EXERCISE: Render each line of the records below as one item in a numbered list, omitting blank lines.
----
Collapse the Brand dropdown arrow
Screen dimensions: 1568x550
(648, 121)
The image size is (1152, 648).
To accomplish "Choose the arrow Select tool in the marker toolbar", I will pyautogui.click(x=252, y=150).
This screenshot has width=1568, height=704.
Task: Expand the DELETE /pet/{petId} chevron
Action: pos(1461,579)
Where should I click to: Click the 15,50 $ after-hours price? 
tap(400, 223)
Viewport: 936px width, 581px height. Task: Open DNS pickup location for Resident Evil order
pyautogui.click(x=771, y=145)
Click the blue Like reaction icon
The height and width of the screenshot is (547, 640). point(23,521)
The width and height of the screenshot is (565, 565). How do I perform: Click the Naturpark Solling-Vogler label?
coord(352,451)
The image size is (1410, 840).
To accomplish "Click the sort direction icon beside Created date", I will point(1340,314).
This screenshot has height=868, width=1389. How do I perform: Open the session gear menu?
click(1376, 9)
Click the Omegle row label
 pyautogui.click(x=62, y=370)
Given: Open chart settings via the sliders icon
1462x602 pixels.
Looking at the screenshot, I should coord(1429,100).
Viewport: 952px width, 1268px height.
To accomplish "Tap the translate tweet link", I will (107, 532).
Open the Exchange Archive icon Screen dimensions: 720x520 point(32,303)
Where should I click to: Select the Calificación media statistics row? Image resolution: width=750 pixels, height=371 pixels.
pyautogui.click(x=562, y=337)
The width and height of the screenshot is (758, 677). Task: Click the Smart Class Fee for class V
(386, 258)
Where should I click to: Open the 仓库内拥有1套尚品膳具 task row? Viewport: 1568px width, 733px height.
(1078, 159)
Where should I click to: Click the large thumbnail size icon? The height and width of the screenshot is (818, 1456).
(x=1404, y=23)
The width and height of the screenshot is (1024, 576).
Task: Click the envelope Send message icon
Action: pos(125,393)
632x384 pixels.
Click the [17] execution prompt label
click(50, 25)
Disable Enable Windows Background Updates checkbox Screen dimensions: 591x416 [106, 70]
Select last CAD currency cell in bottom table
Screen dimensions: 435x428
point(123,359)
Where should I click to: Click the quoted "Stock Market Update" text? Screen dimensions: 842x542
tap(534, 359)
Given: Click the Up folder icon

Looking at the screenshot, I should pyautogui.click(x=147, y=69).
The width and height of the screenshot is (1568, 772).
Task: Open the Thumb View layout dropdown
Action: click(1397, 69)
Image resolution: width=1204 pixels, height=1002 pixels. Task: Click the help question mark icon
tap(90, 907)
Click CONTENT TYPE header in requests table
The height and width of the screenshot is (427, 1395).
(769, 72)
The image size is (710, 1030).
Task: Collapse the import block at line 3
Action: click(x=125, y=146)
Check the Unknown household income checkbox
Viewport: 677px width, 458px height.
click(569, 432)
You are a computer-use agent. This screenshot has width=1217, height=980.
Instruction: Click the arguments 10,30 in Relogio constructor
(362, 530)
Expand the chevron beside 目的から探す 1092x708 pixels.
----
TASK RESULT:
1. Collapse the Brand dropdown arrow
2. Screen dimensions: 1568x550
3. (648, 121)
4. The image size is (1152, 648).
5. To accomplish "Choose the arrow Select tool in the marker toolbar", I will pyautogui.click(x=252, y=150).
6. This screenshot has width=1568, height=704.
7. Task: Expand the DELETE /pet/{petId} chevron
8. Action: pos(1461,579)
9. Where should I click to: Click the 15,50 $ after-hours price? 
10. tap(400, 223)
11. Viewport: 936px width, 581px height. Task: Open DNS pickup location for Resident Evil order
12. pyautogui.click(x=771, y=145)
13. Click the blue Like reaction icon
14. The height and width of the screenshot is (547, 640). point(23,521)
15. The width and height of the screenshot is (565, 565). How do I perform: Click the Naturpark Solling-Vogler label?
16. coord(352,451)
17. The image size is (1410, 840).
18. To accomplish "Click the sort direction icon beside Created date", I will point(1340,314).
19. This screenshot has height=868, width=1389. How do I perform: Open the session gear menu?
20. click(1376, 9)
21. Click the Omegle row label
22.  pyautogui.click(x=62, y=370)
23. Given: Open chart settings via the sliders icon
24. 1462x602 pixels.
25. Looking at the screenshot, I should coord(1429,100).
26. Viewport: 952px width, 1268px height.
27. To accomplish "Tap the translate tweet link", I will (107, 532).
28. Open the Exchange Archive icon Screen dimensions: 720x520 point(32,303)
29. Where should I click to: Select the Calificación media statistics row? Image resolution: width=750 pixels, height=371 pixels.
30. pyautogui.click(x=562, y=337)
31. The width and height of the screenshot is (758, 677). Task: Click the Smart Class Fee for class V
32. (386, 258)
33. Where should I click to: Open the 仓库内拥有1套尚品膳具 task row? Viewport: 1568px width, 733px height.
34. (1078, 159)
35. Where should I click to: Click the large thumbnail size icon? The height and width of the screenshot is (818, 1456).
36. (x=1404, y=23)
37. The width and height of the screenshot is (1024, 576).
38. Task: Click the envelope Send message icon
39. Action: pos(125,393)
40. 632x384 pixels.
41. Click the [17] execution prompt label
42. click(50, 25)
43. Disable Enable Windows Background Updates checkbox Screen dimensions: 591x416 [106, 70]
44. Select last CAD currency cell in bottom table
45. Screen dimensions: 435x428
46. point(123,359)
47. Where should I click to: Click the quoted "Stock Market Update" text? Screen dimensions: 842x542
48. tap(534, 359)
49. Given: Click the Up folder icon
50. Looking at the screenshot, I should pyautogui.click(x=147, y=69).
51. The width and height of the screenshot is (1568, 772).
52. Task: Open the Thumb View layout dropdown
53. Action: click(1397, 69)
54. Image resolution: width=1204 pixels, height=1002 pixels. Task: Click the help question mark icon
55. tap(90, 907)
56. Click CONTENT TYPE header in requests table
57. The height and width of the screenshot is (427, 1395).
58. (769, 72)
59. The image size is (710, 1030).
60. Task: Collapse the import block at line 3
61. Action: click(x=125, y=146)
62. Check the Unknown household income checkbox
63. Viewport: 677px width, 458px height.
64. click(569, 432)
65. You are a computer-use agent. This screenshot has width=1217, height=980.
66. Instruction: Click the arguments 10,30 in Relogio constructor
67. (362, 530)
68. Expand the chevron beside 目的から探す 1092x708 pixels.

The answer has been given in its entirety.